Turner ayrıldığında, cazdan daha sonraki grubu Inner City Unit’in “punkadelica” adını verdiği albüm başlığına ve flüt deneylerine kadar her şeyi içeren etkileyici çeşitlilikte bir kariyere geçti: 1978’deki Xitintoday albümünün bazı bölümleri King’s Chamber’da kaydedildi. Giza’nın Büyük Piramidinde. Caz davulcusu Billy Cobham, Jello Biafra ve Dead Kennedys’in lideri Sting ile kayıt yaptığını iddia edebilecek tek müzisyen olabilir. Turner’ın açıklığını ve eklektizmini doğrulayan son derece etkileyici bir otobiyografi – Hawkwind ile olan ilişkisi ne kadar çalkantılı olursa olsun, bir dizi farklı sanatçıya açıkça uyabilirdi – ve Hawkwind’in olacağını söylemek için sonraki çalışmalarının kalitesi hakkında düşünmemeyi amaçladı. hatırladı. Hawkwind’in ne kadar havalı olduğunun bir yansıması: döneminin süsleri açısından zengin olmasına rağmen, 70’lerin müziği 50 yıl sonraya tarihlenmiyor gibi görünüyor.

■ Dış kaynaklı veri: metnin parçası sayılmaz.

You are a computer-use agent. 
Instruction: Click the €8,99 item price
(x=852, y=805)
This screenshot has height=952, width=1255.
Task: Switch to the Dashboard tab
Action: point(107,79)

“Hawkwind tehlikeliydi, dostum,” diye teklifte bulundu Lemmy, yıllar sonra çekiciliklerini özetlemeye çalışarak. “Eskiden insanları çok iyi becerirdik.” Turner’ın ölümüyle In Search of Space veya Space Ritual’ı genel olarak oynamaya iten herkesin onaylayacağı gibi: hala yapabilirler.